### Instructions to follow
From the asylum appeal ruling below, quote word for word the passage starting at "7. There is" and ending at "his family circumstances.".

-- Begin Selection --

6. In relation to ground 2 it was argued on behalf of the appellant that the judge's assessment of risk on return was flawed. The grounds were based on the appellant's vulnerability and the fact that such vulnerability did not cease when an individual becomes an adult (RG (Automatic deport - Section 33(2)(a) exception) Nepal [2010] UKUT 273). The grounds were based primarily on an individual's vulnerability given the appellant's relatively young age. However, Judge Greasley took into consideration and assessed the appellant's evidence including making appropriate allowances for the fact that even though he was now an adult he was still a young man and was still a young man when he first made his asylum claim. It was clear therefore that Judge Greasley had in mind that young age when considering return to Afghanistan.
7. There is no error in the judge's findings including that it was not accepted that the appellant had no family members in Afghanistan who could assist him on return and the judge specifically rejected the appellant's claims not to have any family support or other family network and found that he had not provided a truthful account of his family circumstances.
8. I disagree with Ms Stuart-King that it was incumbent on the judge to set out exactly which family members the appellant had available to him when it was the judge's clear findings that he had a family who could assist him on return.
9. Although not in the grounds, Ms Stuart-King relied on the recent Court of Appeal decision in AS (Afghanistan) [2019] EWCA Civ 873 which remitted the country guidance in AS (Safety of Kabul) Afghanistan CG [2018] UKUT 00118 (IAC) including to consider whether that assessment required a consideration of its country guidance including in light of the 2018 UNHCR guidelines that "given the current security, human rights and humanitarian situation in Kabul, an IFA/IRA is generally not available in the city".
10. The guidance in AS (Safety of Kabul) Afghanistan CG [2018] UKUT 00118 (IAC) is summarised as follows in the headnote:
"Risk on return to Kabul from the Taliban
(i) A person who is of lower-level interest for the Taliban (i.e. not a senior government or security services official, or a spy) is not at real risk of persecution from the Taliban in Kabul.
Internal relocation to Kabul
(ii) Having regard to the security and humanitarian situation in Kabul as well as the difficulties faced by the population living there (primarily the urban poor but also IDPs and other returnees, which are not dissimilar to the conditions faced throughout may other parts of Afghanistan); it will not, in general be unreasonable or unduly harsh for a single adult male in good health to relocate to Kabul even if he does not have any specific connections or support network in Kabul.
(iii) However, the particular circumstances of an individual applicant must be taken into account in the context of conditions in the place of relocation, including a person's age, nature and quality of support network/connections with Kabul/Afghanistan, their physical and mental health, and their language, education and vocational skills when determining whether a person falls within the general position set out above.
(iv) A person with a support network or specific connections in Kabul is likely to be in a more advantageous position on return, which may counter a particular vulnerability of an individual on return.
(v) Although Kabul suffered the highest number of civilian casualties (in the latest UNAMA figures from 2017) and the number of security incidents is increasing, the proportion of the population directly affected by the security situation is tiny. The current security situation in Kabul is not at such a level as to render internal relocation unreasonable or unduly harsh.

-- End Selection --
-- Begin Stored rows --

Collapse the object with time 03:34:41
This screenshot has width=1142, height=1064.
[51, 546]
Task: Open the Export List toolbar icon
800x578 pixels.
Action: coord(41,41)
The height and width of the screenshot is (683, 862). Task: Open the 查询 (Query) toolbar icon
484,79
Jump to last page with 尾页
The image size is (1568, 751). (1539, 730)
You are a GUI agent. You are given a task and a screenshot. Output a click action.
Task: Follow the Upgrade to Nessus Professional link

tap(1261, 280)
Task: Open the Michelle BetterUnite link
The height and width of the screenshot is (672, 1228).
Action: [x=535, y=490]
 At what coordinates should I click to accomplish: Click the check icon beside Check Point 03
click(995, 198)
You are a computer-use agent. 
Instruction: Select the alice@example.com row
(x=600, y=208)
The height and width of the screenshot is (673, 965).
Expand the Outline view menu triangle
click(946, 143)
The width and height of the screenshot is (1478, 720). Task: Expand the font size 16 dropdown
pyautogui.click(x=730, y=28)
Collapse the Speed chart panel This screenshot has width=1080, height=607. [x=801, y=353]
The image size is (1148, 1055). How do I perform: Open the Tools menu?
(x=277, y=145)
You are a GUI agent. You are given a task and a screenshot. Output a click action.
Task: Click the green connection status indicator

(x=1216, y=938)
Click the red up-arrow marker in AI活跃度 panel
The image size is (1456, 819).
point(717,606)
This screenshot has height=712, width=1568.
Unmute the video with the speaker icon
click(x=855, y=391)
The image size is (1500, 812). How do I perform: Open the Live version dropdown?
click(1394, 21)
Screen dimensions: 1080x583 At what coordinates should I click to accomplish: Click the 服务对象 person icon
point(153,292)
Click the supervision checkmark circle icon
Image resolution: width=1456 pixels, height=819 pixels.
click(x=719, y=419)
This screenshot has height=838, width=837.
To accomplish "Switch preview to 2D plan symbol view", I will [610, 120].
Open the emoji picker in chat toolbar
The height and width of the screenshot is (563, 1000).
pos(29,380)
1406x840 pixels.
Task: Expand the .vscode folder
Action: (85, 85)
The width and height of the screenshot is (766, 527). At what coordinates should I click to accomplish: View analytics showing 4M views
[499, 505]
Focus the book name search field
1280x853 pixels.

-- End Stored rows --

### In response
7. There is no error in the judge's findings including that it was not accepted that the appellant had no family members in Afghanistan who could assist him on return and the judge specifically rejected the appellant's claims not to have any family support or other family network and found that he had not provided a truthful account of his family circumstances.